In summary, unlike most arthropods, the role of Hox genes in mites was to promote leg development. Previous studies have shown that this functional change may be related to changes in the Hox proteins during evolution [27,28,29,30,31]. For example, specific motifs (QA domain) evolved in the C-terminus of Ubx protein [16,17], new protein regions evolved in the Antp N-terminus [32] and changes emerged in the YPWM motif of Ftz proteins [25], all of which resulted in a loss of homeotic function. However, the motifs of the Hox proteins in T. urticae were not altered (Figure 1). Therefore, we hypothesize that the altered function of the Hox genes in T. urticae may not be related to the modified protein motifs.
On the other hand, cofactors or target genes of Hox genes may also lead to functional alterations [7], as one Hox gene may involve hundreds of cofactors [33,34]. It is also not unheard of for different cofactors to cause alterations in Hox gene function. For example, the role of Antp in spiders was to inhibit leg development, but misexpression in Drosophila led to arista transformation to having a tarsal identity [15]. Therefore, we speculate that different or altered cofactors in T. urticae led to changes in Hox gene function, as previous studies have shown that mite genomes are much smaller than those of other arthropods [35] and that Hox genes deletion varies among different mites [36,37,38]. In this regard, it has been suggested that Abdominal-A (Abd-A) was responsible for the morphological diversity of mites [39]. In addition, the relationship between Hox genes and the target gene (DlI) differed significantly in different arthropods. For example, in the abdomen of the more evolved pterygota of insects, Hox genes repressed the expression of Dll [11,40,41], which in turn inhibited the formation of the abdominal legs. Conversely, in the more primitive microcoryphia, Hox genes were non-repressive to Dll [42]. This suggests that the relationship between the action of Hox genes on the same target genes was variable in different arthropods. The loss of the Dll in T. urticae failed in leg development [20], which was consistent with our results which showed that that in T. urticae, Hox genes and Dll act together in leg development. These results propose that alterations of Hox gene function in T. urticae may be caused by cofactors or target genes. Based on this result, our future work will focus on regulating the Hox genes in T. urticae and their target genes and cofactors.
4. Materials and Methods
4.1. Mites Culture
The T. urticae has been routinely reared on the leaf of a kidney bean, under conditions of controlled temperature (27 ± 1 °C), photoperiod (L:D, 14 h:10 h) and relative humidity (65 ± 5%) in the laboratory of the Institute of Entomology, Guizhou University. In order to obtain certain unique stages of mites for experimental treatment, leaf discs were made as described in [43]. Based on this experimental setup, we collected different developmental stages of T. urticae (eggs, larvae, protonymph, deutonymph, adults and states in three molts) to measure the expression of Hox genes.

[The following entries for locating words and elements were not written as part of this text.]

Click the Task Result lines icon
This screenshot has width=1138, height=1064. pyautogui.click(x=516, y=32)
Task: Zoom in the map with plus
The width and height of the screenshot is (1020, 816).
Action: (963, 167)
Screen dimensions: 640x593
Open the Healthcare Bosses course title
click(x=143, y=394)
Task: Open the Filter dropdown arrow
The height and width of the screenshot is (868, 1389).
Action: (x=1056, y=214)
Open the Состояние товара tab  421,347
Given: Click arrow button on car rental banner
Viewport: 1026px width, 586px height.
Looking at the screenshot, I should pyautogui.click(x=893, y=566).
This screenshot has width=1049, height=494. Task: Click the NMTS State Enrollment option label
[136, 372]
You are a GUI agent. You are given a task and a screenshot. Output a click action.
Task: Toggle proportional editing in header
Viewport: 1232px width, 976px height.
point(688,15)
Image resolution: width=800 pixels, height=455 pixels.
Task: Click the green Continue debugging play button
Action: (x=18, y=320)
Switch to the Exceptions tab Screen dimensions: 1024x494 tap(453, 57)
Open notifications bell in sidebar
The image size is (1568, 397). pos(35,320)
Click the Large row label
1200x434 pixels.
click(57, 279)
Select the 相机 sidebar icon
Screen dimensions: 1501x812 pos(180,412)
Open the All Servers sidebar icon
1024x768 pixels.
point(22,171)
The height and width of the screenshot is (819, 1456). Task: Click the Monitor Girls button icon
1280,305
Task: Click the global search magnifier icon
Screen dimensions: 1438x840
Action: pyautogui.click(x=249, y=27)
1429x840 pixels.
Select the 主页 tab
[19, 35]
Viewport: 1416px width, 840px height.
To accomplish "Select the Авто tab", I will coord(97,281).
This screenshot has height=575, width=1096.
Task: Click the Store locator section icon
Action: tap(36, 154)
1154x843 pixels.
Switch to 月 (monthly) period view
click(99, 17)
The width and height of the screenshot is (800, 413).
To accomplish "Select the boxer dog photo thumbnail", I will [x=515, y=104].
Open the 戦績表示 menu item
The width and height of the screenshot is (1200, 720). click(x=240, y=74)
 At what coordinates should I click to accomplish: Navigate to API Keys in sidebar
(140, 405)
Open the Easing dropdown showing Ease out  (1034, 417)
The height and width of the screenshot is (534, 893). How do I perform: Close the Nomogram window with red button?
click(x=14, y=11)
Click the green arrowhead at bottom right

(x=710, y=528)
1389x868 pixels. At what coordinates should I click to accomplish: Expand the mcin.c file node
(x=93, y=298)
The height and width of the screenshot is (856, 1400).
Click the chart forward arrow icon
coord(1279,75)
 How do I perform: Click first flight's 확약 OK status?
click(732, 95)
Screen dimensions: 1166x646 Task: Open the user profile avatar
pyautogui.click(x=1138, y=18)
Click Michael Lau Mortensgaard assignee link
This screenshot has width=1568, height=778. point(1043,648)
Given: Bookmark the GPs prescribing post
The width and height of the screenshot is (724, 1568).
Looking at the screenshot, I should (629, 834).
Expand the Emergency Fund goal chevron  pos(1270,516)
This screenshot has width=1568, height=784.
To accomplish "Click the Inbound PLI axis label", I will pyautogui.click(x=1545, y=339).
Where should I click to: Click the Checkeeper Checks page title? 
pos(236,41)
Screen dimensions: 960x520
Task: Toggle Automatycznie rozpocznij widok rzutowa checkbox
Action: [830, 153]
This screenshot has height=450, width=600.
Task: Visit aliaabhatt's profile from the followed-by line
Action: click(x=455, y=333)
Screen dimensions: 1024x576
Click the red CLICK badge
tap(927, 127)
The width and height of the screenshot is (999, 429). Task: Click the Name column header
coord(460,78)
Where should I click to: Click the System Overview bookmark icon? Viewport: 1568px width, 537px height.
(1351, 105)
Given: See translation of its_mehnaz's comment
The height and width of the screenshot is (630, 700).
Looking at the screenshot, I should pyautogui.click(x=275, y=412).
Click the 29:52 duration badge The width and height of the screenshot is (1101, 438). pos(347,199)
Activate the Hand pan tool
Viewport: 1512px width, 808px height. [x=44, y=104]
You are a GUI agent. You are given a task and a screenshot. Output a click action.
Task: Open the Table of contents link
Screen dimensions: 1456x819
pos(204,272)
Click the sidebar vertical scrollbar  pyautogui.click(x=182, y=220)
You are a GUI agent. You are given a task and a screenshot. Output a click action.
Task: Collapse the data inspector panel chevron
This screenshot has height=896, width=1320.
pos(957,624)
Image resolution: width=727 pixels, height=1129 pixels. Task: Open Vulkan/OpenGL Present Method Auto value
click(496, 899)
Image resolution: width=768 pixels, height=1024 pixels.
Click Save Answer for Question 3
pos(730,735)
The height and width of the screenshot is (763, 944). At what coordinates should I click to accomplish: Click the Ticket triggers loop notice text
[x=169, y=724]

4.2. Molecular Cloning and Multiple Sequence Alignment of Genes
Total RNA was extracted using the MiniBEST Universal RNA Extraction Kit (Takara Biomedical Technology, Beijing, China) according to the instructions in the manual. First-strand cDNA was synthesized using Starscript II (Gene Star, Beijing, China) and RNA and cDNA concentrations were measured by a NanoDrop 2000c spectrophotometer (Thermo Scientific, Waltham, MA, USA). The quality samples were stored at −80 °C and −20 °C for use in subsequent experiments. All primers were designed by Primer v.6.0 software (Appendix A). The mite Hox genes cloning was performed as described in [44]. In addition, the PCR products amplified by each primer were also sequenced to confirm their specificity.
Multiple sequence alignment was performed based on the protein sequences of TuScr, TuFtz and TuAntp to determine the identity of these genes. In order to demonstrate the conserved nature of these genes, we used Drosophila melanogaster, Tribolium castaneum and Achaearanea tepidariorum. All these sequences were obtained from NCBI (http://www.ncbi.nlm.nih.gov/) (accessed on 17 April 2021) and their GenBank accession numbers, respectively, are AAA19240.1, AAK16422.1, NP477498.1, AAK16421.1, AAA28373.1, EEZ99250.1 and HE608680.1. All the conserved sequences were aligned with the CLUSTALW online program.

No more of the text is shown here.